Okay then, here’s the interesting stuff – when I get my iMac G5 back, it will almost certainly have its fourth (4th) logic/midplane board. I pointed this out to Gemma at Applecare, and she commented that, should it fail again – ie, a fourth time – then Customer Relations would probably be willing to discuss “an alternative”. Well that’s nice, but here’s the thing: what sort of “alternative” are we talking about? Another Rev A/B iMac G5, with the same likelyhood of logic board problems?

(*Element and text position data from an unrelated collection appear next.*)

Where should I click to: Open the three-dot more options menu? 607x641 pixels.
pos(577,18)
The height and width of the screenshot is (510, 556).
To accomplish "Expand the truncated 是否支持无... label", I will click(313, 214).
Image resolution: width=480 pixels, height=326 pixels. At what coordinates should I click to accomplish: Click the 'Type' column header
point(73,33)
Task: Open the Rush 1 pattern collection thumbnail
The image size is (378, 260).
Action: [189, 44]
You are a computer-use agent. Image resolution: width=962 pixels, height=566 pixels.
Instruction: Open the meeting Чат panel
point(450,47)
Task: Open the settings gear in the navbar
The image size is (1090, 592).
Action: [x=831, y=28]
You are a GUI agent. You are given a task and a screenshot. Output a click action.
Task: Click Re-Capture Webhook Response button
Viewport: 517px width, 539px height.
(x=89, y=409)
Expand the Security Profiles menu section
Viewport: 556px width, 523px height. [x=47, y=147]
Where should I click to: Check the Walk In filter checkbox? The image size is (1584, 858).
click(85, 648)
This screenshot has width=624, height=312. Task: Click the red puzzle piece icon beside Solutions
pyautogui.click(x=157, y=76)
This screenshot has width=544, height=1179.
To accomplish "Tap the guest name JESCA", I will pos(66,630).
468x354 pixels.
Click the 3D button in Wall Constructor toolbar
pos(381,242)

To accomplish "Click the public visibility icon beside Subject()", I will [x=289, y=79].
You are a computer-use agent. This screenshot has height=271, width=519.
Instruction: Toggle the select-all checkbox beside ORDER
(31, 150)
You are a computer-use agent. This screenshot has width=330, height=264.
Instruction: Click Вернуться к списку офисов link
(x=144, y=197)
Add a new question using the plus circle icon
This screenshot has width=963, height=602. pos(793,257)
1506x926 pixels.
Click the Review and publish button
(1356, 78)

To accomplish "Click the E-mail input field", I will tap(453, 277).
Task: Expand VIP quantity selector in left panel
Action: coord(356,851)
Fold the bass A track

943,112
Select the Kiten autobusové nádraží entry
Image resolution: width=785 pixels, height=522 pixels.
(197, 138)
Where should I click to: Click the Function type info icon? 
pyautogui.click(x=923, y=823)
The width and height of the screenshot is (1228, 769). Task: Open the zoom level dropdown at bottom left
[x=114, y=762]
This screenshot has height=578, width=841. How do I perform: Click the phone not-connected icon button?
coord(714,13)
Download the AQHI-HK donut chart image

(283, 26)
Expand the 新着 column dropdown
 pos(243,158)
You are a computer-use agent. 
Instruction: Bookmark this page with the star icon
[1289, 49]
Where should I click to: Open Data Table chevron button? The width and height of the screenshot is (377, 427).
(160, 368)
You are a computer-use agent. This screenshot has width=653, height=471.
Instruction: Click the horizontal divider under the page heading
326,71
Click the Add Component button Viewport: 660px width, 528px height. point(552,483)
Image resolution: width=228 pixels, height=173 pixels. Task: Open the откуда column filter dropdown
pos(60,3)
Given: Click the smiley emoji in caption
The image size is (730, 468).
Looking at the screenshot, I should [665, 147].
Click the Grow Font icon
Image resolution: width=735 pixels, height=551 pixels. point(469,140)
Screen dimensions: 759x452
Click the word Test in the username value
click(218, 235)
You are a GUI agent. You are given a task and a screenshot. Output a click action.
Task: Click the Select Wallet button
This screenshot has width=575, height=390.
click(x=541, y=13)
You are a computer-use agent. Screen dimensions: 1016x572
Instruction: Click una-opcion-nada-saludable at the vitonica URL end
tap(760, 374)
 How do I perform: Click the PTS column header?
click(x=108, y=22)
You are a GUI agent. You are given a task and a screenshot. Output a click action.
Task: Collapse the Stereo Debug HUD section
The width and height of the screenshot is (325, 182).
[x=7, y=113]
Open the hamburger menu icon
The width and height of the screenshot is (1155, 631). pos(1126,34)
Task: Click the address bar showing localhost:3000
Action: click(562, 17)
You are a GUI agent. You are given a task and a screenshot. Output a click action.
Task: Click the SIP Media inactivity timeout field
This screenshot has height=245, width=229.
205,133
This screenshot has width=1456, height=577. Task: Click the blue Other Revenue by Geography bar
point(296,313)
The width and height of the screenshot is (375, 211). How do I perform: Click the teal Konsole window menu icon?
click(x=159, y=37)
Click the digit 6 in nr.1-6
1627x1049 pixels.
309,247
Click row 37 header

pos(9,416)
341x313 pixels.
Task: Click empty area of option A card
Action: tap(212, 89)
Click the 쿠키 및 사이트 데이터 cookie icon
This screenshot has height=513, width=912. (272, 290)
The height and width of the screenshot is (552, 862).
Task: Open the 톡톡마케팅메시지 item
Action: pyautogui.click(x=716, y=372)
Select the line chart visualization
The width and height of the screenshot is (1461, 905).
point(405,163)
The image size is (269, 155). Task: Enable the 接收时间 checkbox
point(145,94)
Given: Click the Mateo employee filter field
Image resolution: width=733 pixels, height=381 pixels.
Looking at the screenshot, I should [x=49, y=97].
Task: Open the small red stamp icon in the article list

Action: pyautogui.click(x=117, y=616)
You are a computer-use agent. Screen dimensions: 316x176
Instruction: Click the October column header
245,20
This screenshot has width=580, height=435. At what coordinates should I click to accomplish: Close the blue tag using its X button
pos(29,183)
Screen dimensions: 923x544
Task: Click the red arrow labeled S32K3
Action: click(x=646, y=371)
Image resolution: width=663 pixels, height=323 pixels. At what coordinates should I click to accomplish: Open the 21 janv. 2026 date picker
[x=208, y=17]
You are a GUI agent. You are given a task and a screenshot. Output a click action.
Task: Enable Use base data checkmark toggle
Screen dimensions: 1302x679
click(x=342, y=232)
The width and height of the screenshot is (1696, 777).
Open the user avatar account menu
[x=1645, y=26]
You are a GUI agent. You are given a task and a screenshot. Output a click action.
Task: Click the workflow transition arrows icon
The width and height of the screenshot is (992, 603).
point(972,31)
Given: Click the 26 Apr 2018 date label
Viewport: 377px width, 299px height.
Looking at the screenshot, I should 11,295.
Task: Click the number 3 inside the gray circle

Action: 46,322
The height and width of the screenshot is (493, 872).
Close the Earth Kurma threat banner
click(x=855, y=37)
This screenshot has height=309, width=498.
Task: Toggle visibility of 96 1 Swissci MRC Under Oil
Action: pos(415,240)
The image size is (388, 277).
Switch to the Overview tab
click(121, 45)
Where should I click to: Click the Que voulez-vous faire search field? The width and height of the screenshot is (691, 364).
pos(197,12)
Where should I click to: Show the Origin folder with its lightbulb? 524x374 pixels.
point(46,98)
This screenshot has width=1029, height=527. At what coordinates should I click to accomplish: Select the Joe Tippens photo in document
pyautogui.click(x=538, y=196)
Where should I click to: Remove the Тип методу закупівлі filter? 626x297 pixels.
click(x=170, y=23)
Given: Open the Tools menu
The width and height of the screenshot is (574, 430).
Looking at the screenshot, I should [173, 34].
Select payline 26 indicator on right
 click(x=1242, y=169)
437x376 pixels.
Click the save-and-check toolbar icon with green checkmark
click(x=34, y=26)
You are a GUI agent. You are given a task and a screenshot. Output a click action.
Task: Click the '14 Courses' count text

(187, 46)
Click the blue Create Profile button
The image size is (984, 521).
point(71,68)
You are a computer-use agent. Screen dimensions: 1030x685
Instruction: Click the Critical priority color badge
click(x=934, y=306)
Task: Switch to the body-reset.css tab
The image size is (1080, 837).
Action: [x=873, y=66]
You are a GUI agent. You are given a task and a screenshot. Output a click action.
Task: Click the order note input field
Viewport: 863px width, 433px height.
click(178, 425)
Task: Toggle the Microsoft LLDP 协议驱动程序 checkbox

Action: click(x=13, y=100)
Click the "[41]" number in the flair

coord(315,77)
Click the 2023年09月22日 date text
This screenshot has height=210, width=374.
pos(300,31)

Even if they still have any in stock (does Apple keep old models just so they can replace defective ones?) there’s absolutely no guarentee that it won’t happen again.
Let’s look at serial numbers. This iMac’s original serial number (the case, logic board, and everything) tells me it was made at the Shanghai factory in the forty-third production week of 2004. It’s no surprise that this serial number falls into the range included in Apple’s neatly-named iMac G5 Repair Extension Program for Video and Power Issues (something to do with capacitors, apparently). I didn’t think to keep a note of my second logic board’s serial, but the one I’ve just sent away also came from the Shanghai factory, and was made in production week 40 of 2005. And that doesn’t fall under the range given in the repair program. It was a newer board but it only lasted three months.
What would be the point in giving me a replacement machine if the part which keeps going wrong doesn’t seem to show any sign of not failing over three (maybe four) different versions? And would I be able to keep my hard drive? If all they had available was the current first-generation iMac core duo (with its own set of exciting teething troubles) would I be able to manage without Classic?
All these questions and many more will hopefully remain unanswered. Remind me to ask insist that Amsys not wipe my hard drive for testing purposes, and check that TNT know where they should be delivering it back to.
[The ultimate irony, of course, is that I'm writing this on my PowerBook G3 "Wall Street" from 1998: she may have a snapped screen hinge but she's been a lot more reliable than my lovely, lovely iMac.]